Our Bosch DU stopped working. It sputtered a short time, then quit. I've checked voltage to the distributor (rod going into distributor) and it reads around 9,000 volts. Took off the porcelain cover so the "safety" could be bypassed and still no voltage to the plugs from the distributor.
I'm not sure how I can show this much voltage at the rod and still nothing at the distributor?
Could this be a condenser problem? Any troubleshooting suggestions?
Only 9000 volts is pretty weak........a good mag should put out enough juice to jump a 3/8" air gap.
Is it intermittent?
If you get a couple good sparks before it pukes it's most likely the condenser.......hopefully.......because if it's the coil you're in for an expensive repair.
If you're creative you can wire in an "orange drop" modern capacitor but requires yanking the entire armature, un-soldering the capacitor (at the front end of the armature), removing the guts and replacing it.
To rule out a crap connection between the armature commutator and distributor remove the output tower and the rear of the mag and check for a stuck brush........it happens.
Take a piece of wire, ground one end to the mag, hold the other end 5/16"-3/8" from the slip ring and see if you get spark there.
POINTS can be REAL fussy.......and there is no exact setting........you need to play with them until you get the best spark.
I hope this helps.
Bosch's are my favorite of favorites but when the coil pukes it's expensive.
I would start by checking spark plug gap. At 9000 volts you probably have weak magnets. Decreasing the plug gap to .020" might get you down the road for a few more drives. You have to tear down the magneto to recharge the magnets, not something that can be done by just anyone.

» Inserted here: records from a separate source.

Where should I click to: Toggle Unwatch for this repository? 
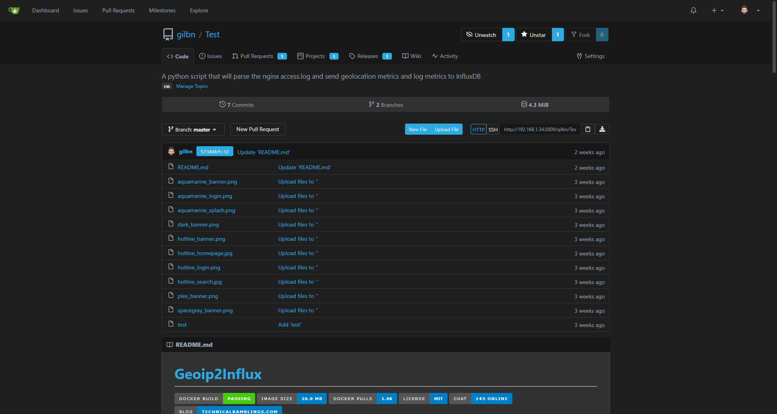481,35
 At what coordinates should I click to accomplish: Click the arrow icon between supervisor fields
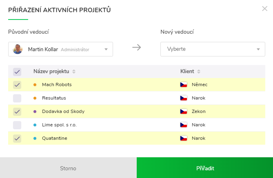tap(137, 48)
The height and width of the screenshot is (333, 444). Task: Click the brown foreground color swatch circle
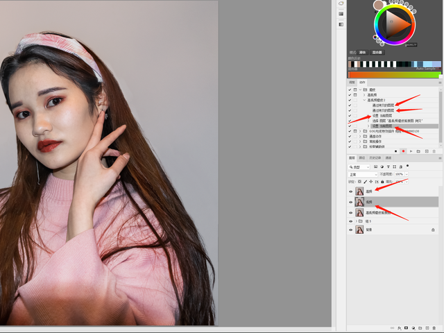(x=379, y=6)
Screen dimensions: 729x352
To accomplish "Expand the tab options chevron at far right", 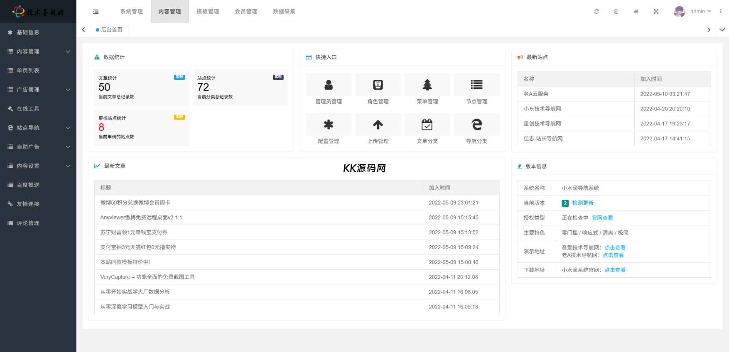I will pos(722,30).
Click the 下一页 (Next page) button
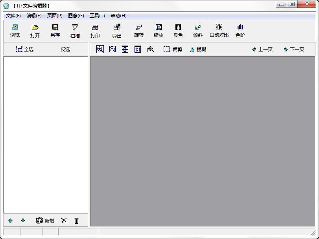Image resolution: width=319 pixels, height=239 pixels. coord(294,49)
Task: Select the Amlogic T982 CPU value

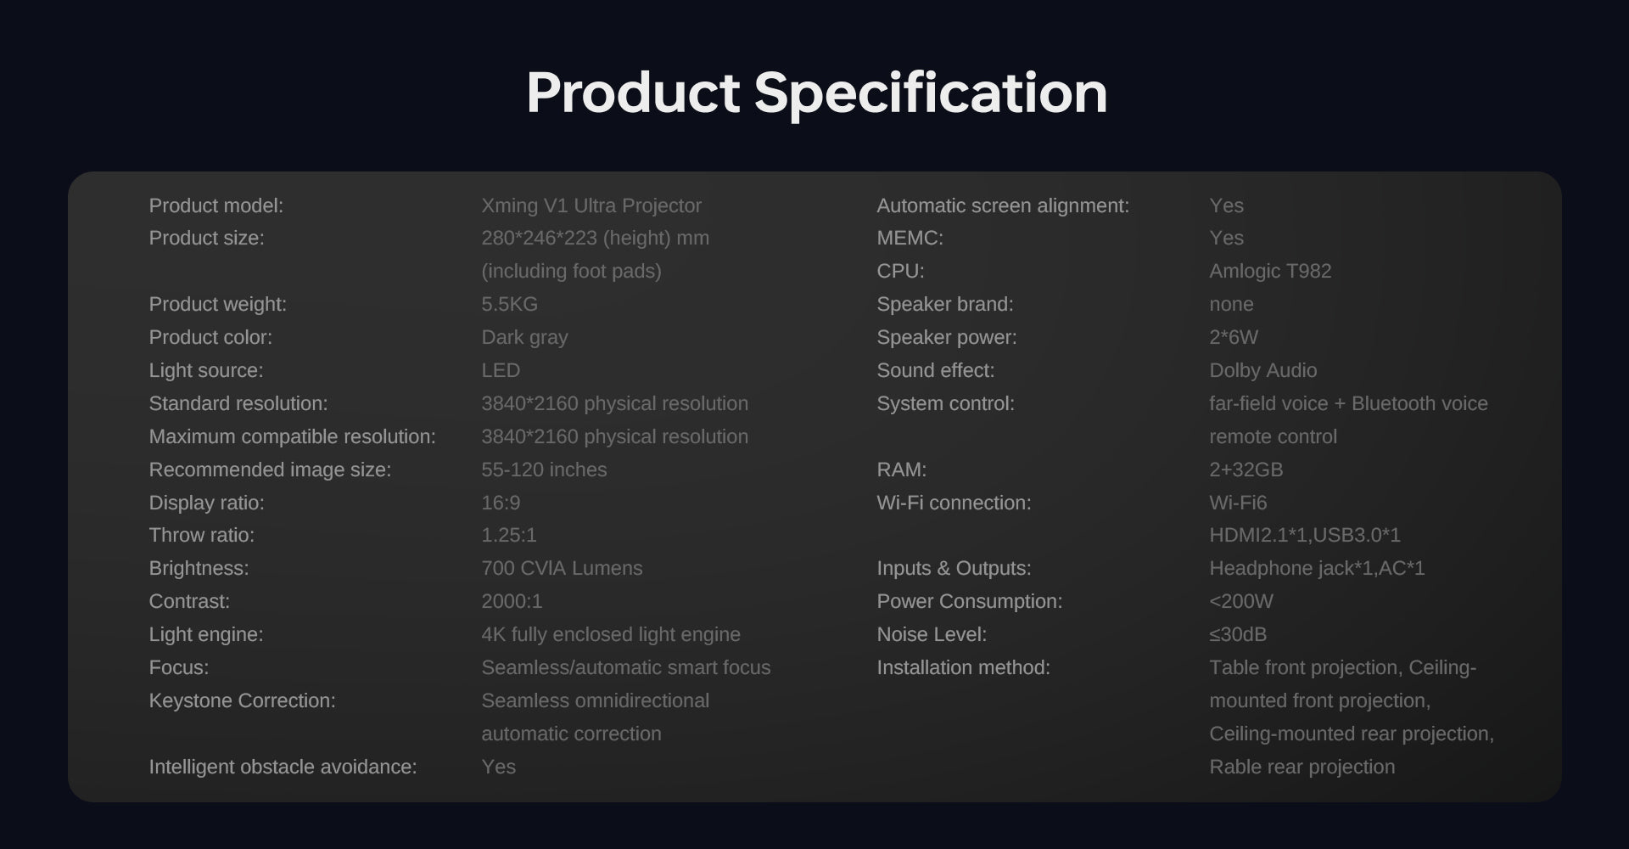Action: click(1270, 271)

These high tension mags are not noted for their reliability. A spare one in the trailer is a good idea if you want to be sure you are going to be able to finish every tour.
The Dykes manual gives a very detailed description of how to troubleshoot your Bosch magneto. Here are a few pages that should help:
Thanks, found the culprit. The brush pickup terminal had a deep carbon track/burn. Evidently it shorted out while running, causing the quick loss of spark. I took a spare untested mag and replaced the part, now showing 50-60,000 volts at a fast idle. Old Car Festival, here we come.
Carbon burn from the brush to the brass threads:
Voltage after replacing:
Glad you bought that spare mag from me, Rob.
Always good to have spare parts......
That car just seems to give you all kinds of trouble. Maybe you better just drop it off by John Regan's house on your way to the OCF and enjoy your N. I will come and get it from John so it doesn't clutter up his driveway. Those pre-N cars just don't seem to work that well.
I's that darn after market Simms-Bosch magneto.....
Ford originally used their own magneto, and we're in the process of restoring the system. Meanwhile we're stuck with the unreliable Bosch high tension mag. Wait a minute, Pierce, Thomas and even the RR Silver Ghost all used the Simms-Bosch mag.
Fortunately, the Model K was the only production Ford to have two separate ignition systems, so I was ale to get home on the coils and timer.
Have a good weekend,
Had one go bad without warning, had to have it rewound(not cheap). good thing we had a spare Mag on the shelf.